◆ Given data ◆
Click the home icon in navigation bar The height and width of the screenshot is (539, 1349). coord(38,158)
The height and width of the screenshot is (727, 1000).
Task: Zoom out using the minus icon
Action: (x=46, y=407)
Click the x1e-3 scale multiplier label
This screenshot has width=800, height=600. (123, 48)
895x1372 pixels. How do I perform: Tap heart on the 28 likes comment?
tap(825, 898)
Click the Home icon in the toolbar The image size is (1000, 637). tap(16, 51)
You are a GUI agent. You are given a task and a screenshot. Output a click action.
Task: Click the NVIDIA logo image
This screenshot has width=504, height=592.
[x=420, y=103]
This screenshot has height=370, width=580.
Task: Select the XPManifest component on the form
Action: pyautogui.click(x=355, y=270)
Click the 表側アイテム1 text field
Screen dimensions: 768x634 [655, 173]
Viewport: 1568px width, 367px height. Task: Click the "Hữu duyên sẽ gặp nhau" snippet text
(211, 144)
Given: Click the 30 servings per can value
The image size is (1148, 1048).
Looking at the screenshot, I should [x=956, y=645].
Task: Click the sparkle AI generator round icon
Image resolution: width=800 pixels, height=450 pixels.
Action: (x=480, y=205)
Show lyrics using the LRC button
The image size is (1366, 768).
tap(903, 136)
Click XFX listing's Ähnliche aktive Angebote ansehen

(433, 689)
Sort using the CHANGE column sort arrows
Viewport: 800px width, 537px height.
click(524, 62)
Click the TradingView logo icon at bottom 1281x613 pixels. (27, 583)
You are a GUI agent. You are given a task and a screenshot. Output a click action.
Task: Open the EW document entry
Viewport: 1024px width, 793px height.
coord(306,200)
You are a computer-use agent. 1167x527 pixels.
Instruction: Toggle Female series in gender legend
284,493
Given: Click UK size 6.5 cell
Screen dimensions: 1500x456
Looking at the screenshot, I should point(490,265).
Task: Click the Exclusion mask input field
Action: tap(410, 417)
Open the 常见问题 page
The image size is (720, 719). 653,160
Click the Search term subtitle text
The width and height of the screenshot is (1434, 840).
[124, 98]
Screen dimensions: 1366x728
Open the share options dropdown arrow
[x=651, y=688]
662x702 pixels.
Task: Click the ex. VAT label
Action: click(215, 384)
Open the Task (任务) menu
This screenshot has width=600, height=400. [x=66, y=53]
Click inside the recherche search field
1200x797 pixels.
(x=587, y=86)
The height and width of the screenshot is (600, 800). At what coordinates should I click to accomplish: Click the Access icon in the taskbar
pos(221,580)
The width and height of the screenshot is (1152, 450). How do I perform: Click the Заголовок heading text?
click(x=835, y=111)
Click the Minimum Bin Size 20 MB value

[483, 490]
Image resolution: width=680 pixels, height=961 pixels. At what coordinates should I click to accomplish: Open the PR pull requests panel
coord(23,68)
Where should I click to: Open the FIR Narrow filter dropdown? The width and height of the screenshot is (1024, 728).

◆ Task prompt ◆
Your answer must be every record above, repeated exactly.

◆ Solution to the problem ◆
Click the home icon in navigation bar The height and width of the screenshot is (539, 1349). coord(38,158)
The height and width of the screenshot is (727, 1000).
Task: Zoom out using the minus icon
Action: (x=46, y=407)
Click the x1e-3 scale multiplier label
This screenshot has width=800, height=600. (123, 48)
895x1372 pixels. How do I perform: Tap heart on the 28 likes comment?
tap(825, 898)
Click the Home icon in the toolbar The image size is (1000, 637). tap(16, 51)
You are a GUI agent. You are given a task and a screenshot. Output a click action.
Task: Click the NVIDIA logo image
This screenshot has width=504, height=592.
[x=420, y=103]
This screenshot has height=370, width=580.
Task: Select the XPManifest component on the form
Action: pyautogui.click(x=355, y=270)
Click the 表側アイテム1 text field
Screen dimensions: 768x634 [655, 173]
Viewport: 1568px width, 367px height. Task: Click the "Hữu duyên sẽ gặp nhau" snippet text
(211, 144)
Given: Click the 30 servings per can value
The image size is (1148, 1048).
Looking at the screenshot, I should [x=956, y=645].
Task: Click the sparkle AI generator round icon
Image resolution: width=800 pixels, height=450 pixels.
Action: (x=480, y=205)
Show lyrics using the LRC button
The image size is (1366, 768).
tap(903, 136)
Click XFX listing's Ähnliche aktive Angebote ansehen

(433, 689)
Sort using the CHANGE column sort arrows
Viewport: 800px width, 537px height.
click(524, 62)
Click the TradingView logo icon at bottom 1281x613 pixels. (27, 583)
You are a GUI agent. You are given a task and a screenshot. Output a click action.
Task: Open the EW document entry
Viewport: 1024px width, 793px height.
coord(306,200)
You are a computer-use agent. 1167x527 pixels.
Instruction: Toggle Female series in gender legend
284,493
Given: Click UK size 6.5 cell
Screen dimensions: 1500x456
Looking at the screenshot, I should point(490,265).
Task: Click the Exclusion mask input field
Action: tap(410, 417)
Open the 常见问题 page
The image size is (720, 719). 653,160
Click the Search term subtitle text
The width and height of the screenshot is (1434, 840).
[124, 98]
Screen dimensions: 1366x728
Open the share options dropdown arrow
[x=651, y=688]
662x702 pixels.
Task: Click the ex. VAT label
Action: click(215, 384)
Open the Task (任务) menu
This screenshot has width=600, height=400. [x=66, y=53]
Click inside the recherche search field
1200x797 pixels.
(x=587, y=86)
The height and width of the screenshot is (600, 800). At what coordinates should I click to accomplish: Click the Access icon in the taskbar
pos(221,580)
The width and height of the screenshot is (1152, 450). How do I perform: Click the Заголовок heading text?
click(x=835, y=111)
Click the Minimum Bin Size 20 MB value

[483, 490]
Image resolution: width=680 pixels, height=961 pixels. At what coordinates should I click to accomplish: Open the PR pull requests panel
coord(23,68)
Where should I click to: Open the FIR Narrow filter dropdown? The width and height of the screenshot is (1024, 728).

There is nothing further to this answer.